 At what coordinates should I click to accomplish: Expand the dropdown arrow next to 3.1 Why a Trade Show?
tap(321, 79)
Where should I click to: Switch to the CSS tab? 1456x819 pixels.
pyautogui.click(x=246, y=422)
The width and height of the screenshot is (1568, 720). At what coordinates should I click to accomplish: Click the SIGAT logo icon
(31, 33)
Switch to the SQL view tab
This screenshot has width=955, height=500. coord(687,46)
==*==
Output the complete data verbatim.

TASK OUTPUT:
 At what coordinates should I click to accomplish: Expand the dropdown arrow next to 3.1 Why a Trade Show?
tap(321, 79)
Where should I click to: Switch to the CSS tab? 1456x819 pixels.
pyautogui.click(x=246, y=422)
The width and height of the screenshot is (1568, 720). At what coordinates should I click to accomplish: Click the SIGAT logo icon
(31, 33)
Switch to the SQL view tab
This screenshot has width=955, height=500. coord(687,46)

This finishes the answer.